SHORT TASK 1: In two sentences, summarize the thread on folding a sequence with a Future-returning operation.

PAGE EXCERPT:
Folding a sequence with a binary operation that returns Future

Question

Suppose I've got a function op: (Int, Int) => Future[Int] and need to write a new function foo :

def foo(xs: Seq[Int], 
        zero: Int, 
        op: (Int, Int) => Future[Int]): Future[Int] = ???

foo should work as foldLeft and apply op sequentially to all elements in xs, e.g.:

val op: (Int, Int) => Future[Int] = (x, y) => Future(x + y)
val xs = (1 to 10)
val fut = foo(xs, 0, op) // should return Future of 55
fut.value // Some(Success(55))

How would you implement foo ?

Answer 1

I'm not sure why the other answer was deleted - but with plain Scala this works for me:

 def foo(xs: Seq[Int], zero: Int, op: (Int, Int) => Future[Int]): Future[Int] =  

    xs.foldLeft(Future.successful(zero))((a, b) => a.flatMap(op(_, b)))

Do I miss something?

Answer 2

Try foldM from cats:

import cats._
import cats.implicits._

def foo(xs: Seq[Int], zero: Int, op: (Int, Int) => Future[Int]): Future[Int] =
  Foldable[List].foldM(xs.toList, zero)(op)

RAW RECORDS:

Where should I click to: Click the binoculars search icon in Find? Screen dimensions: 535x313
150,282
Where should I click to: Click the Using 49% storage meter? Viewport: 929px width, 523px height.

* * *

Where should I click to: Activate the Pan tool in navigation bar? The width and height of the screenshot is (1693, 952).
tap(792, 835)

SHORT TASK 2: Rewrite the listing lines starting at the one containing "Where should I click to: Activate" and ending after the one containing "tap(792, 835)", replacing "Pan tool" with "Orbit tool" and keeping everything else the same.

CORRECT RESULT 1: The question asks how to implement a function foo that works like foldLeft, applying an operation of type (Int, Int) => Future[Int] sequentially to all elements of a sequence. One answer folds with foldLeft starting from Future.successful(zero) and chains op through flatMap, while the other suggests foldM from cats.

CORRECT RESULT 2:
Where should I click to: Activate the Orbit tool in navigation bar? The width and height of the screenshot is (1693, 952).
tap(792, 835)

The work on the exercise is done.